List of tasks:
A - Please name every person mentioned in the mailing-list post on grouped base relations, as each name appears there.
B - Continue the mailing-list post on grouped base relations from its final line.

Extracted text:
Home > mailing lists
Re: [HACKERS] PoC: Grouped base relation - Mailing list pgsql-hackers

From	Tomas Vondra
Subject	Re: [HACKERS] PoC: Grouped base relation
Date	January 18, 2017 03:11:55
Msg-id	cb2065d8-ae20-4fc9-f0bb-9aab47725d84@2ndquadrant.com Whole thread Raw
In response to	Re: [HACKERS] PoC: Grouped base relation (Antonin Houska <ah@cybertec.at>)
Responses	Re: [HACKERS] PoC: Grouped base relation
List	pgsql-hackers
Tree view
On 01/17/2017 08:05 PM, Antonin Houska wrote:
> [ Trying to respond to both Tomas and David. I'll check tomorrow if anything
> else of the thread needs my comment. ]
>
> Tomas Vondra <tomas.vondra@2ndquadrant.com> wrote:
>
>> On 01/17/2017 12:42 AM, David Rowley wrote:
>>> On 10 January 2017 at 06:56, Antonin Houska <ah@cybertec.at> wrote:
>
>>> I've been thinking about this aggtransmultifn and I'm not sure if it's
>>> really needed. Adding a whole series of new transition functions is
>>> quite a pain. At least I think so, and I have a feeling Robert might
>>> agree with me.

Stored data:
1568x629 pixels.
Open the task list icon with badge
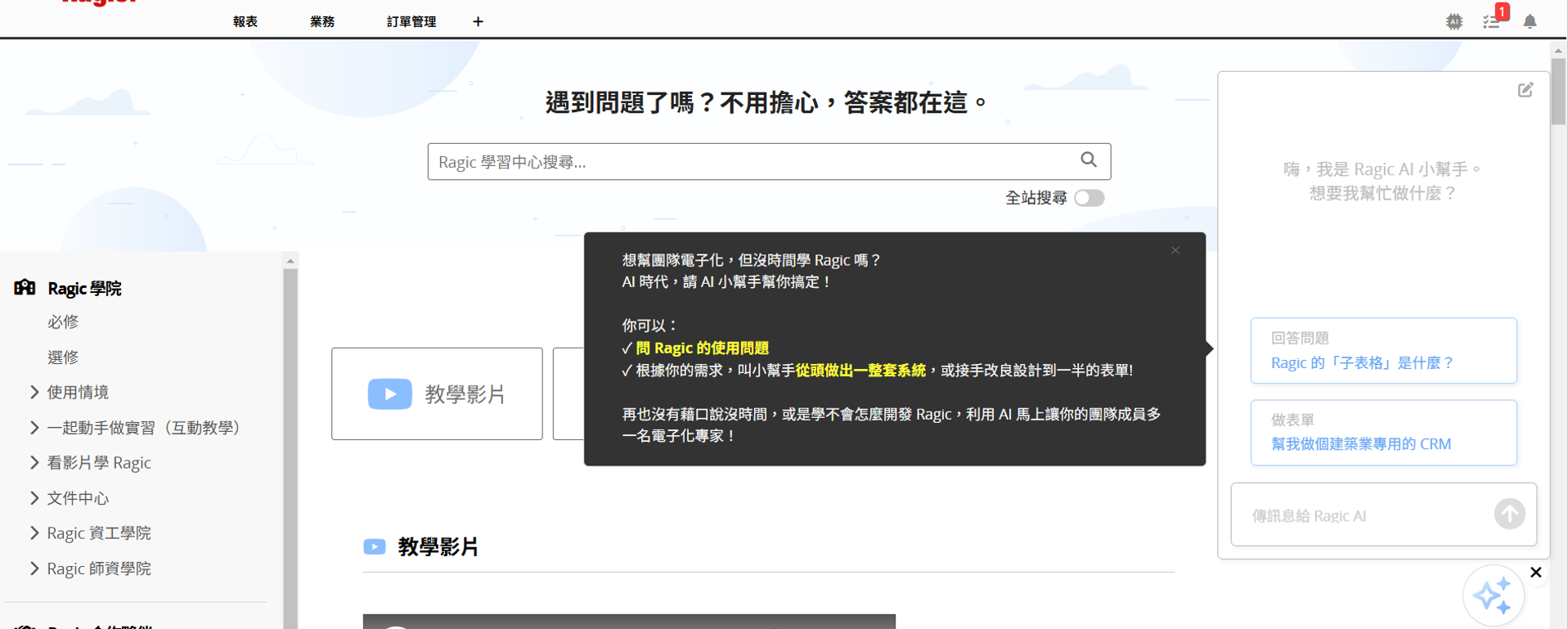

Per-task answers:
A -
Tomas Vondra
Antonin Houska
David Rowley
Robert

B -
>>>
>>> Let's imagine some worst case (and somewhat silly) aggregate query:
>>>
>>> SELECT count(*)
>>> FROM million_row_table
>>> CROSS JOIN another_million_row_table;
>>>
>>> Today that's going to cause 1 TRILLION transitions! Performance will
>>> be terrible.
>>>
>>> If we pushed the aggregate down into one of those tables and performed
>>> a Partial Aggregate on that, then a Finalize Aggregate on that single
>>> row result (after the join), then that's 1 million transfn calls, and
>>> 1 million combinefn calls, one for each row produced by the join.
>>>
>>> If we did it your way (providing I understand your proposal correctly)
>>> there's 1 million transfn calls on one relation, then 1 million on the
>>> other and then 1 multiplyfn call. which does 1000000 * 1000000
>>>
>>> What did we save vs. using the existing aggcombinefn infrastructure
>>> which went into 9.6? Using this actually costs us 1 extra function
>>> call, right? I'd imagine the size of the patch to use aggcombinefn
>>> instead would be a fraction of the size of the one which included all
>>> the new aggmultiplyfns and pg_aggregate.h changes.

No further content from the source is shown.